Transcribe exactly every line from the one with "Screen dimensions: 557x392" to the last line of the listing below, including both.

[Opening Data to examine section]

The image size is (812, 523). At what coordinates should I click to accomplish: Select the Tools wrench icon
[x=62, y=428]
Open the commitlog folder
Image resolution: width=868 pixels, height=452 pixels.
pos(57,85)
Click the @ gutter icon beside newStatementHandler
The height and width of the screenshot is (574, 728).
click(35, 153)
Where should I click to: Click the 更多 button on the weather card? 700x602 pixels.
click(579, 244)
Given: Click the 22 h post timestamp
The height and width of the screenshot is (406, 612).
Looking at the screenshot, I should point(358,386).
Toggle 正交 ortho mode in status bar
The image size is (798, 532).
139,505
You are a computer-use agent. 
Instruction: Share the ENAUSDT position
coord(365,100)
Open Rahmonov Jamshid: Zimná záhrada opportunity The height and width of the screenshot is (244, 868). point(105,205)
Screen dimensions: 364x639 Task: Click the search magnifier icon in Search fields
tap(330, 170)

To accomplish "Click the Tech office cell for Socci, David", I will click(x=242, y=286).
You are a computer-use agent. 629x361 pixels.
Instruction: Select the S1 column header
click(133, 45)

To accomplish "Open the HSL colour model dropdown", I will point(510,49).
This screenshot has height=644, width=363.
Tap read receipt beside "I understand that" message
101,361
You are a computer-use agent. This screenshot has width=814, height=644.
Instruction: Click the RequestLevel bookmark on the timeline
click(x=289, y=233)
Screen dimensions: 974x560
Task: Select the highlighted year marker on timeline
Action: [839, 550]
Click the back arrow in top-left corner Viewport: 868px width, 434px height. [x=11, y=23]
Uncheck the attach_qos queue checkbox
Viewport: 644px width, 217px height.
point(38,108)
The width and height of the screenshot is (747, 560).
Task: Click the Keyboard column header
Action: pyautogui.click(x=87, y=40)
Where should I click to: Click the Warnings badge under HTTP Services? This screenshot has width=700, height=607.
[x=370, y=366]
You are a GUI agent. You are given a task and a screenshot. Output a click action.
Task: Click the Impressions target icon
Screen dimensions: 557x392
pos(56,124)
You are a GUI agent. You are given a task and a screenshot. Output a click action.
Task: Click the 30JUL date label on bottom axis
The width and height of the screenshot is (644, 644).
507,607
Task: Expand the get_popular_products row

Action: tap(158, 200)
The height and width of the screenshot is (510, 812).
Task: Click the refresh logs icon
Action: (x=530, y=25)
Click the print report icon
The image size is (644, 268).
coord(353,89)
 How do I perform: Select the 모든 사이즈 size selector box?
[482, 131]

[Closing Data to examine section]

| Task response |
Screen dimensions: 557x392
pos(56,124)
You are a GUI agent. You are given a task and a screenshot. Output a click action.
Task: Click the 30JUL date label on bottom axis
The width and height of the screenshot is (644, 644).
507,607
Task: Expand the get_popular_products row

Action: tap(158, 200)
The height and width of the screenshot is (510, 812).
Task: Click the refresh logs icon
Action: (x=530, y=25)
Click the print report icon
The image size is (644, 268).
coord(353,89)
 How do I perform: Select the 모든 사이즈 size selector box?
[482, 131]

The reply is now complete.